Every time you recruit someone, you take a risk. But if you put in the time and effort needed to find the right people, your investment will be repaid many times over.
This briefing explains how to:
Decide on the type of person you need.
Attract the right applicants.
Select the best candidates.
1. Who do you need?
Before you start looking for a new employee, be sure you have answered four key questions.
Do you need to recruit?
Do you have the time and ability to do the work yourself?
Would you be better off using an outside contractor, eg a maintenance company?
Is the work that needs doing temporary? If so, should you bring in a temp?
Can the work be handled by sharing the task between existing staff?
What does the job involve?
What major responsibilities does it carry with it?
What parts of the job are routine and what are occasional tasks?
What equipment has to be used?
Who will the new person work with?
What kind of person do you need? Think hard about what you are looking for.
What skills are essential and what are desirable? For a small business, practical skills and experience are often more valuable than formal qualifications. You need people with the right attitude — reliable, flexible and willing to learn.
Which skills can you teach, and which skills must candidates have already?

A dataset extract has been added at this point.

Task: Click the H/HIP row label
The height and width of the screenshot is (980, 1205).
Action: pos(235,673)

How much experience is required? In a start-up business, you need to recruit people who will become productive as soon as possible.
Basic qualifications are a rough guide to people’s ability, interests and the standard of work you can expect from them. However, previous jobs and experience may provide a better indication of people's strengths and skills.

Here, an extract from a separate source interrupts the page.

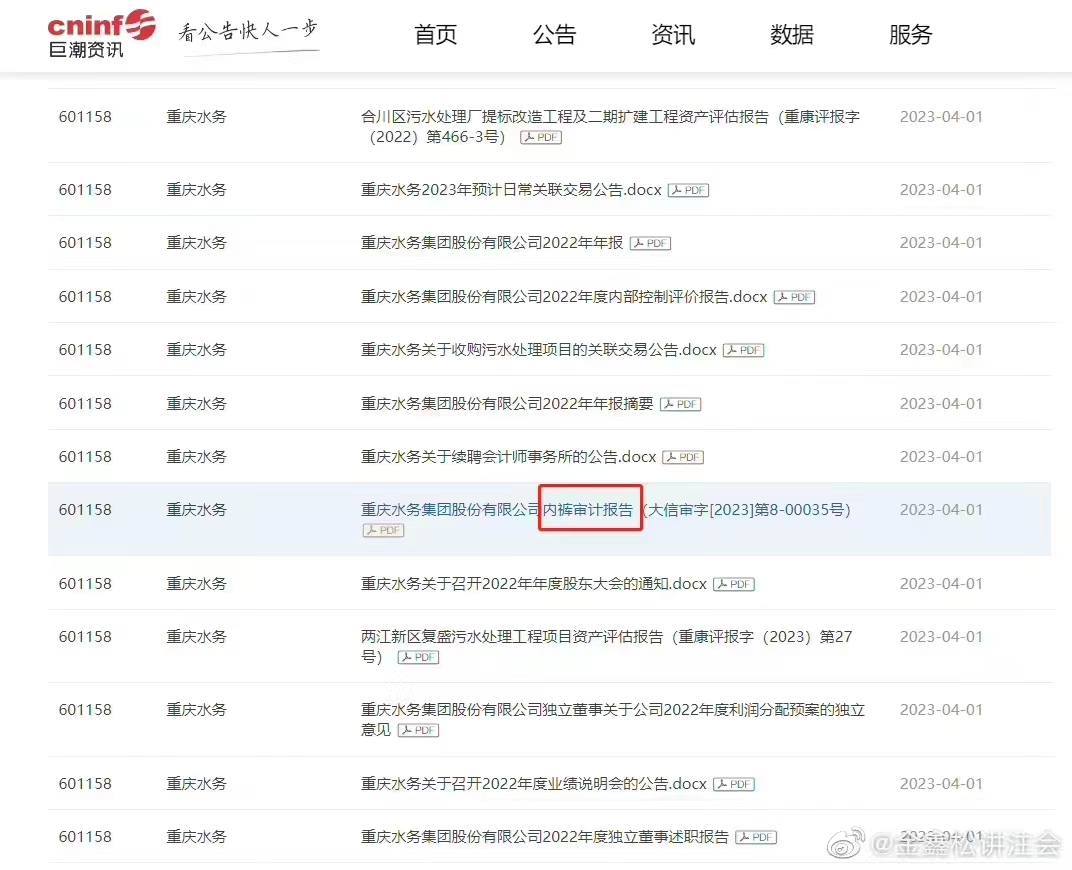Open the 数据 navigation item
This screenshot has width=1072, height=870.
[x=791, y=35]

What kind of personality does the job require?
From this you should draw up a list of criteria against which you can assess candidates during the interview process.
Note that it is illegal to discriminate on the basis of race, sex, sexual orientation, disability, gender reassignment, pregnancy or maternity, marital or civil partnership status, religion, philosophical belief or age. Do not require applicants to have attributes that rule out a particular group.
How much are you prepared to spend?
You will have to pay the cost of recruiting the employee.
Once you take someone on, you will pay a salary and other continuing costs. These will include employer’s National Insurance, any pension contributions you make and any other perks you provide.
How will your offer compare with other employers? Will the value of the salary package be high enough to attract the right candidates?
2. Finding employees
Advertising can attract a wide range of applicants.
New opportunities are opening up with the development of large and sophisticated job sites on the internet.
is often possible to find suitable employees without going to the
trouble and expense of placing paid advertising. If you have a
website, list your job vacancies there. You can guarantee that anyone
who sees the ad has at least a passing interest in your company or
The right people for a start-up business are often found via recommendations and unsolicited applications (eg people walking in and asking for a job).
Keep a file of potential candidates and a record of the date each applied, so you can call them when you need someone.
A quick interview — even when there is no job available — will tell you whether someone might be suitable in the future.
Foster links with local schools and colleges. Get to know them, so they send you their promising candidates.
Many companies hire bright, enthusiastic trainees to fill junior positions, with the intention of promoting them later.
Jobcentre Plus is most often used for the recruitment of temporary and permanent staff earning up to £20,000 a year.
Jobcentre Plus can screen applicants for you, and select the best for you to interview yourself. They can also provide you with interviewing facilities.
The service is free to employers.
You may need to use employment agencies and consultants.
Agencies may specialise in anything from van drivers to research scientists. Good agencies will have a wide range of suitable candidates registered with them and provide a fast and effective service.
Specify clearly what you are looking for.
Most agencies offer temporary and permanent staff.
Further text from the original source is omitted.